• TASK:
From the line that holds "Screen dimensions: 1000x633" to the end of the records, reproduce every line exactly. No pictures.

==== RECORDS TO USE

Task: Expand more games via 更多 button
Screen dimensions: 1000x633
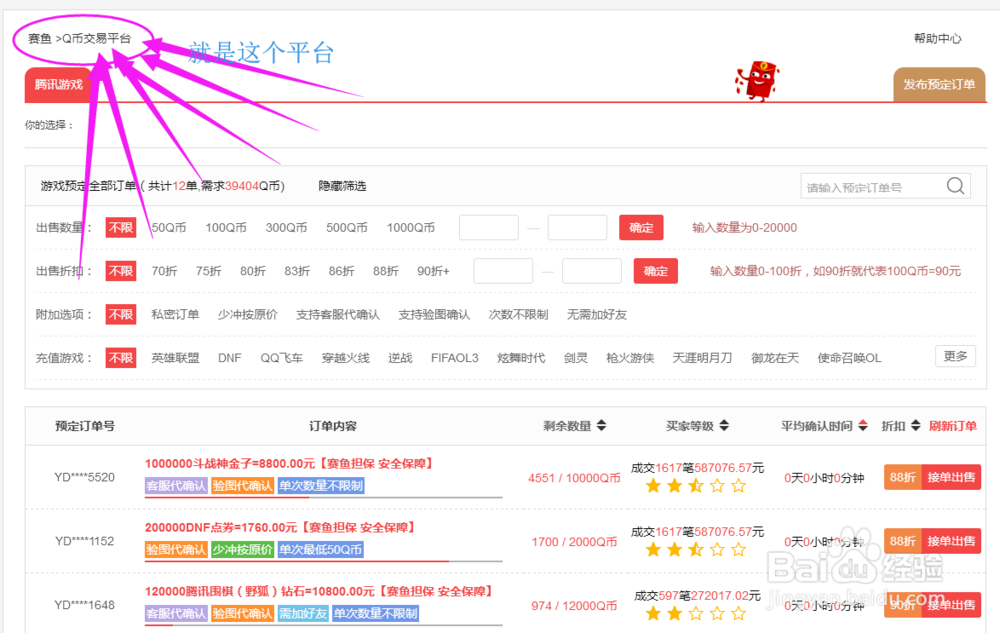Action: pyautogui.click(x=954, y=356)

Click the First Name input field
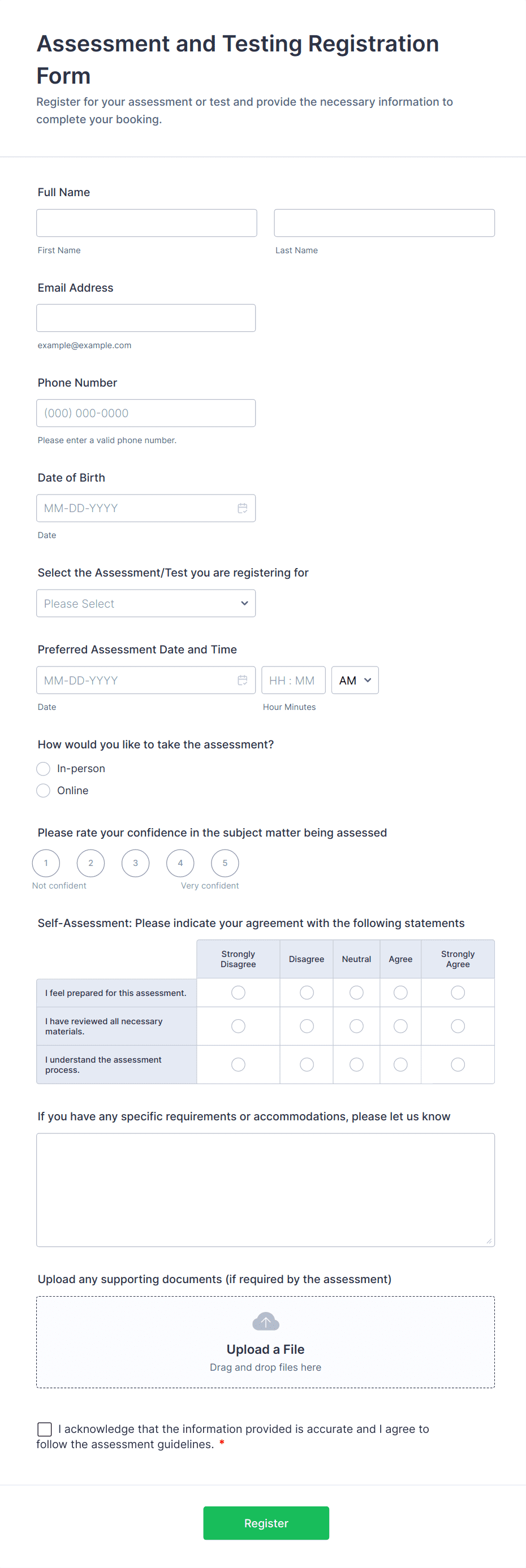tap(146, 223)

========

• RESULT:
Screen dimensions: 1000x633
Action: pyautogui.click(x=954, y=356)

Click the First Name input field
tap(146, 223)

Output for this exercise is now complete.